Verfassungsrechtler haben dennoch bereits Bedenken angemeldet, ob mit der von Wahl zu Wahl steigenden Zahl an Briefwählern überhaupt noch die Anforderung einer nicht nur geheimen, sondern etwa auch allgemeinen, gleichen Wahl erfüllt ist. Denn wer drei Wochen vor dem 24. September abstimmt, kann nicht mehr auf spätere Entwicklungen in der Politik reagieren. Der "Tagsspiegel" zitierte etwa den Göttinger Staatsrechtler Alexander Thiele, der darauf verweist, dass die Briefwähler nicht einmal Einfluss darauf hätten, wenn Kanzlerkandidaten kurz vor der Wahl noch sterben würden.
Der IT-Sicherheitsexperte Jörn Müller-Quade vom Karlsruher Institut für Technologie (KIT) verweist zudem auf Sicherheitsbedenken, weil Wähler nicht wüssten, ob ihre Stimme mitgezählt werde - und es die Gefahr einer Beeinflussung durch Dritte bei einer Abstimmung zu Hause gebe. Thiele plädiert dafür, die Briefwahl wie vor 2005 nur im Ausnahmefall zu erlauben - etwa bei Nicht-Anwesenheit in Deutschland am Wahltag oder Erkrankungen.
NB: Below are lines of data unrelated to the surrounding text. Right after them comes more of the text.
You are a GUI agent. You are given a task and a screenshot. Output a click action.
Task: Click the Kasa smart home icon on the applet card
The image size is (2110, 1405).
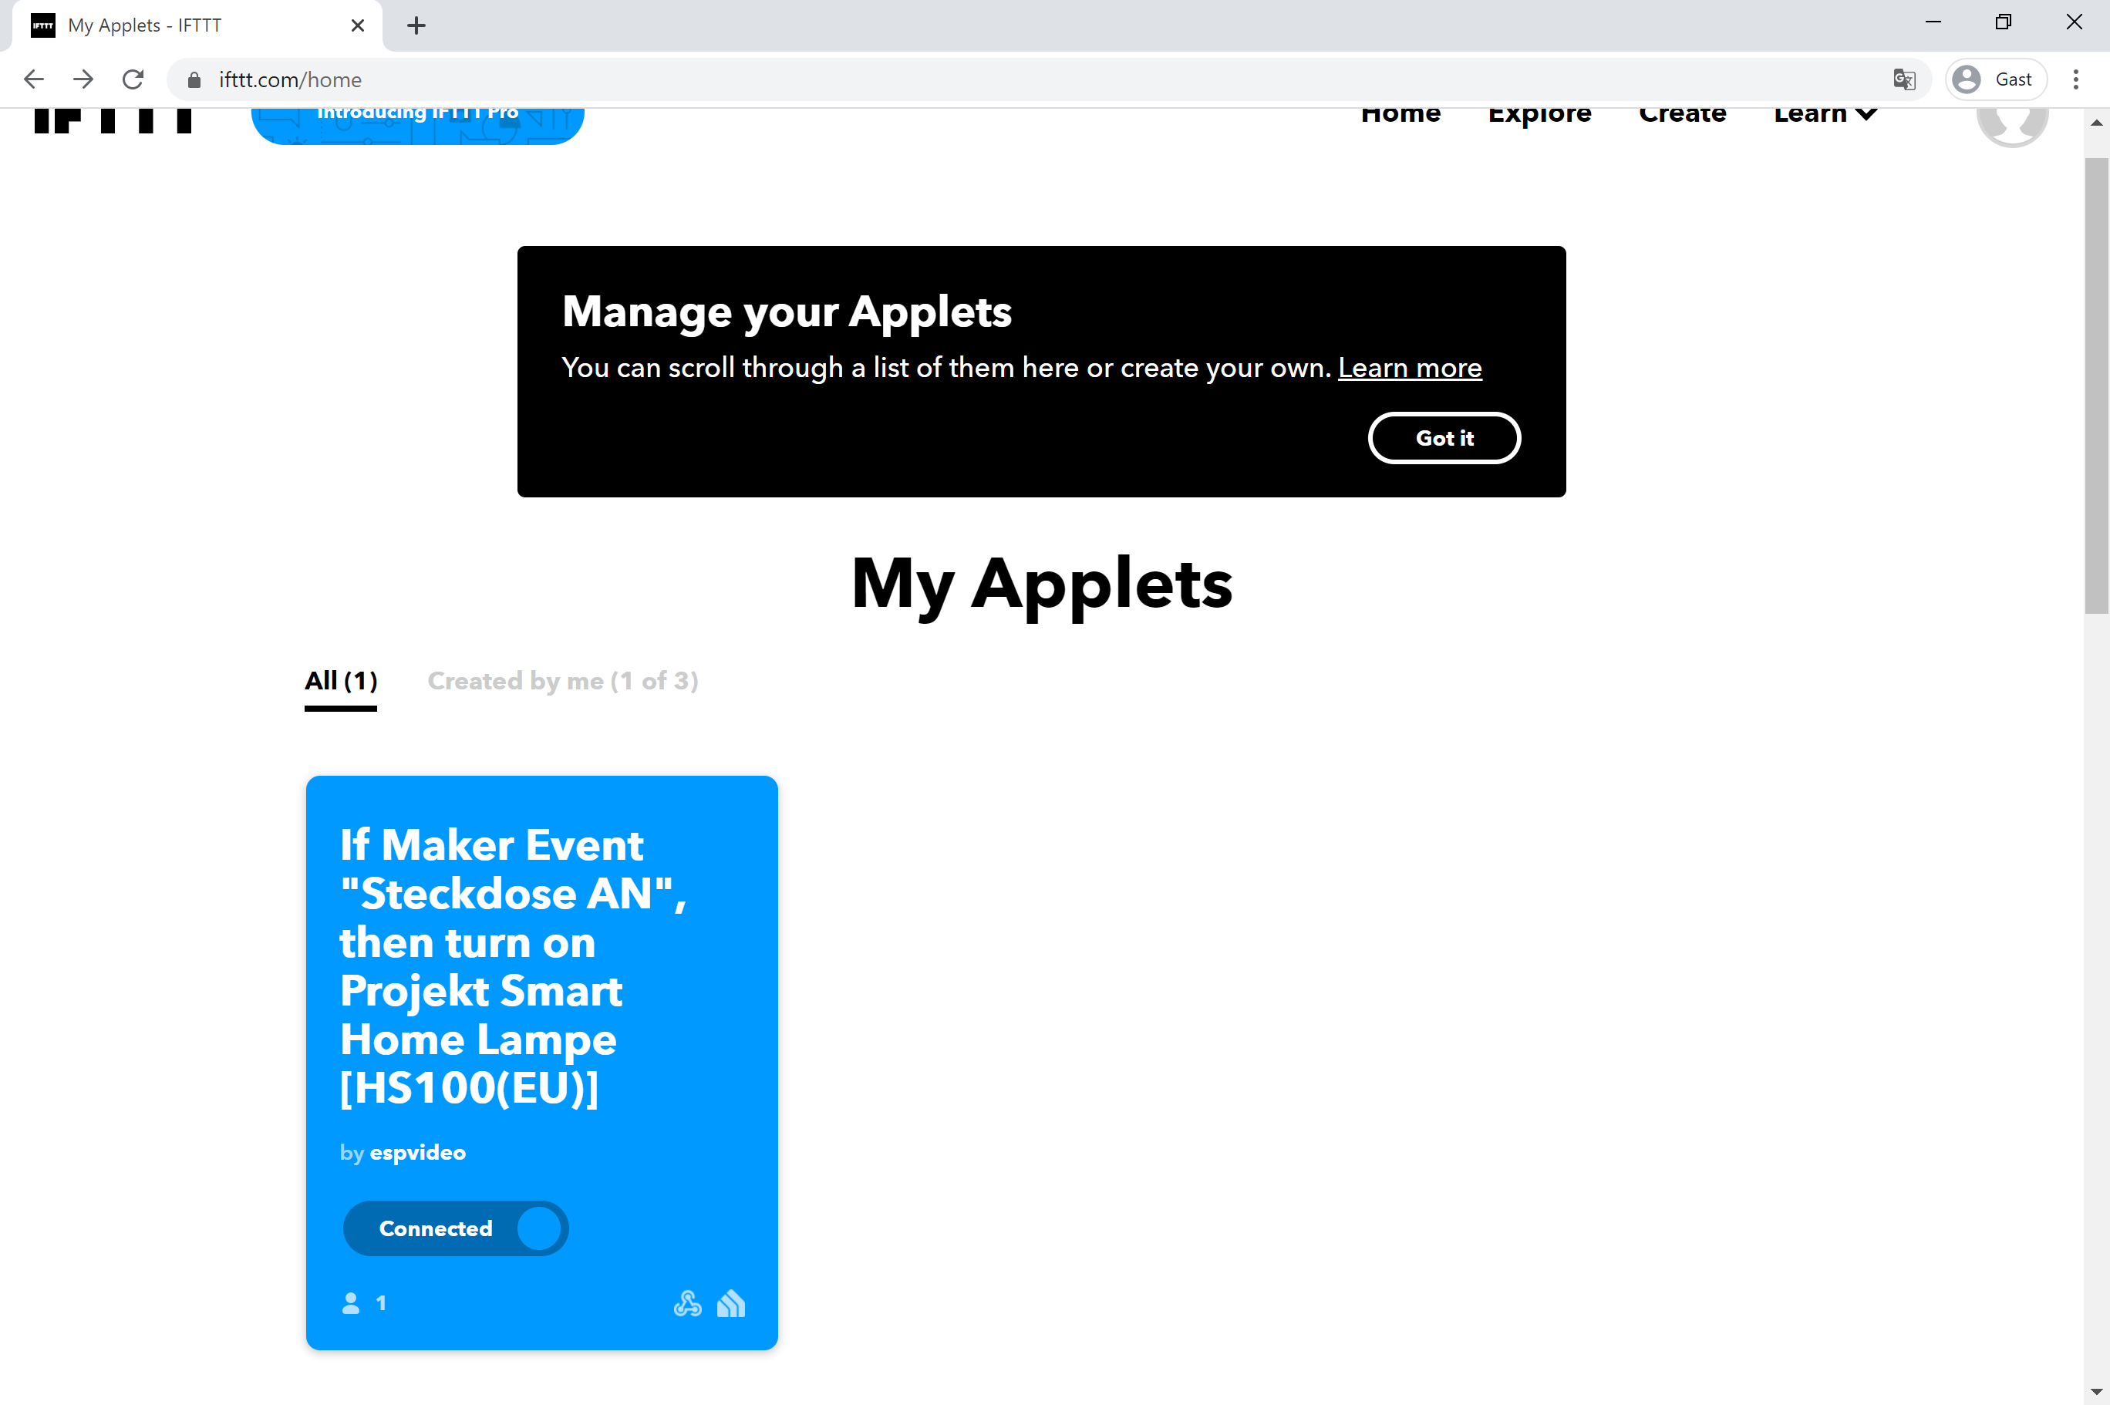tap(731, 1303)
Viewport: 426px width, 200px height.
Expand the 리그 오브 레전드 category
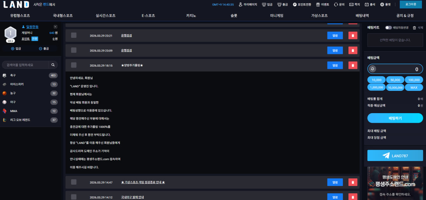[30, 120]
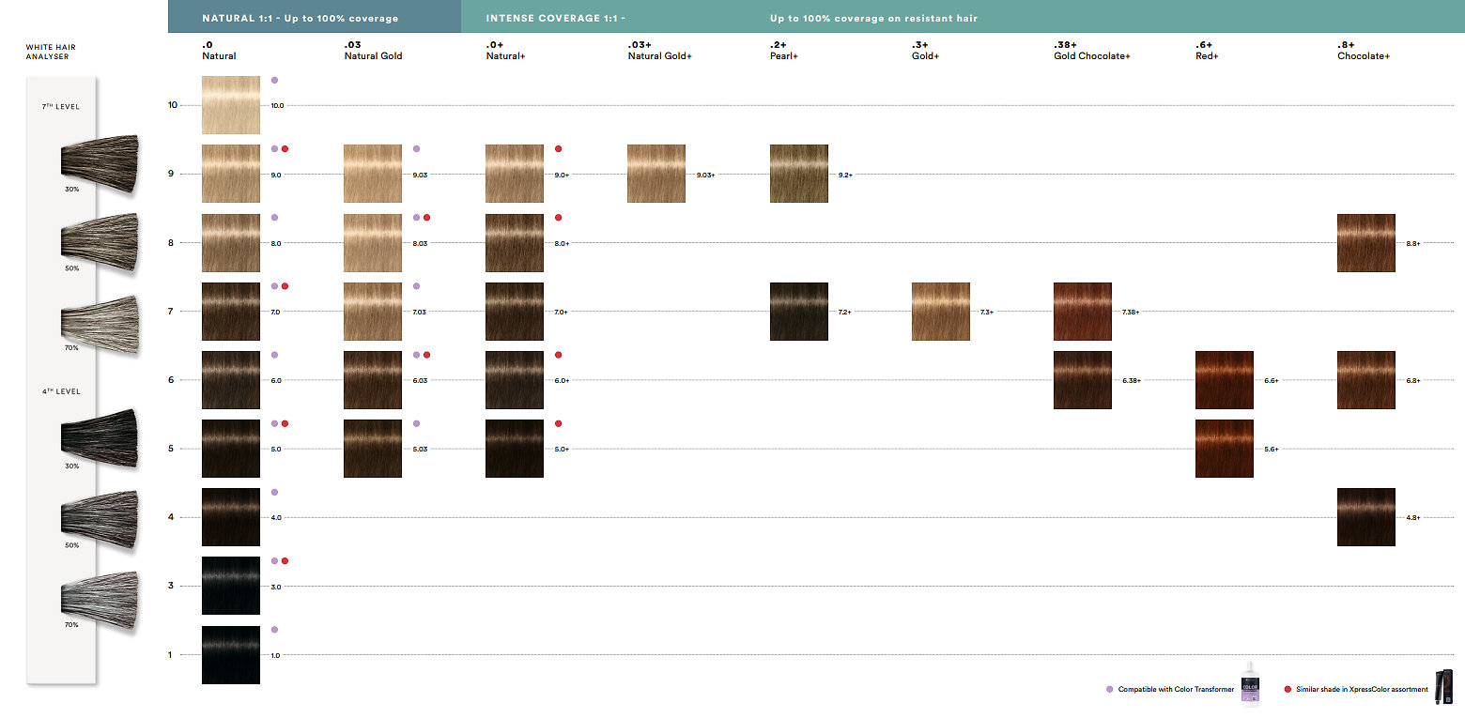Click the red dot beside the 5.0+ swatch
Viewport: 1465px width, 718px height.
[x=558, y=424]
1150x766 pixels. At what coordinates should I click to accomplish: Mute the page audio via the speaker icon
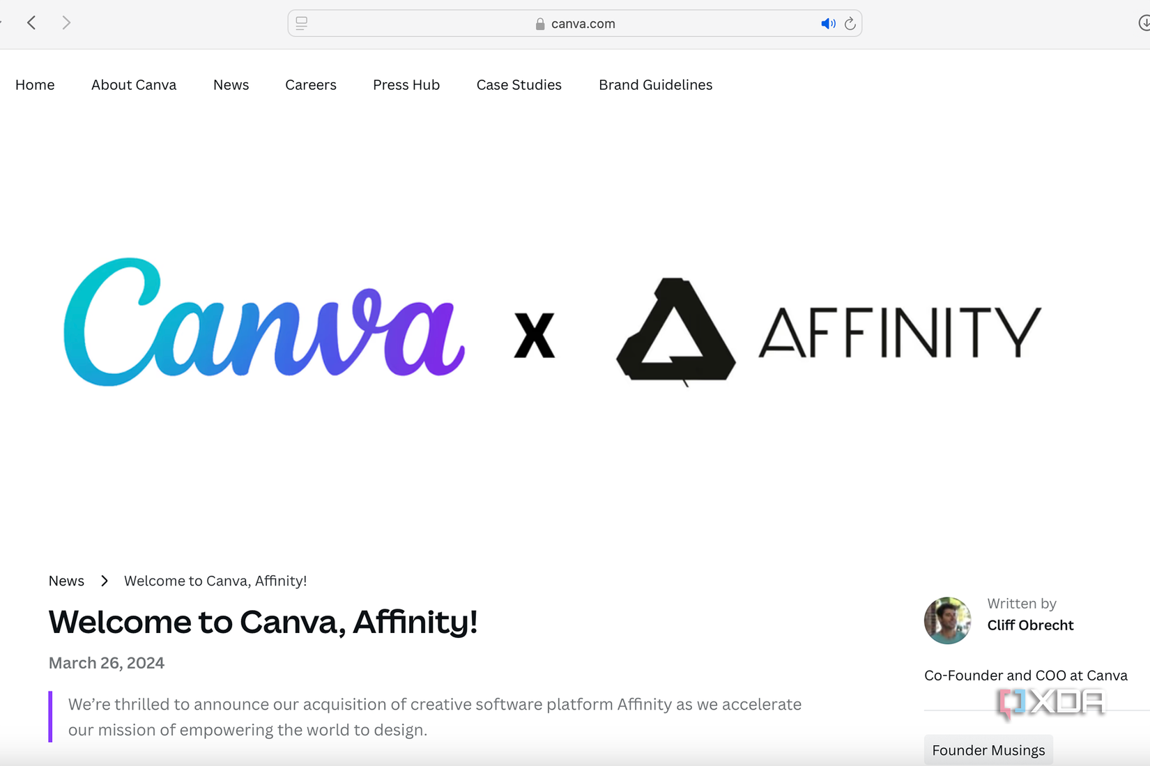828,23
Bisher hatte das Bundesverfassungsgericht diese Bedenken verworfen, allerdings noch zu Zeiten, in denen der Anteil der Briefwähler sehr viel niedriger war.
TYPISCHER BRIEFWÄHLER LEBT IN STÄDTEN ODER IM SÜDEN
Dabei zeigen sich bei der Briefwahl bestimmte Muster, das macht auch die Reuters-Umfrage deutlich. Generell gilt: Im Süden und in Großstädten wird das Instrument stärker genutzt als im Norden und kleineren Städten. So steigt in einer Stadt wie Flensburg der Briefwähleranteil von 13,6 Prozent 2013 auf heute bereits 16 Prozent. In Hannover liegt der Wert mit 19 Prozent bereits jetzt ebenfalls über dem Briefwähler-Endergebnis von 2013 mit 17 Prozent. Und in Hamburg haben sogar 28,7 Prozent ihre Unterlagen bereits erhalten oder beantragt - 6,9 Prozentpunkte mehr als 2013.
Im Süden ist der Trend noch ausgeprägter. Stuttgart erwartet einen Wert von 30 Prozent, in Konstanz haben bereits 30,4 Prozent abgestimmt - und München verzeichnet sechs Tage vor der Wahl bereits die Rekordzahl von 34,5 Prozent. In etlichen bayerischen Gemeinden werden sogar Werte von mehr als 40 Prozent Briefwähler erwartet.
Wie sich die stärkere Nutzung der Briefwahl auf das Rennen der Parteien letztlich auswirkt, ist unklar. Denn auch die Briefwahlunterlagen werden erst am Sonntag nach Schließung der Wahllokale nach 18.00 Uhr ausgezählt. Vor allem Union und FDP hatten bei früheren Wahlen unter den Briefwählern überproportional viele Wähler. Das scheint sich etwa in Berlin jetzt zu bestätigen: Denn nach Angaben der Stadt lag der Briefwähleranteil am Dienstag bereits bei 25,8 Prozent - aber mit einer sehr starken Differenz zwischen den Bezirken: Im eher bürgerlichen Steglitz-Zehlendorf in Westberlin haben bereits 33,4 Prozent der Wähler ihre Stimme abgegeben oder ihre Unterlagen erhalten. In Marzahn-Hellersdorf in Ostberlin waren dies am Dienstag dagegen erst 19,4 Prozent.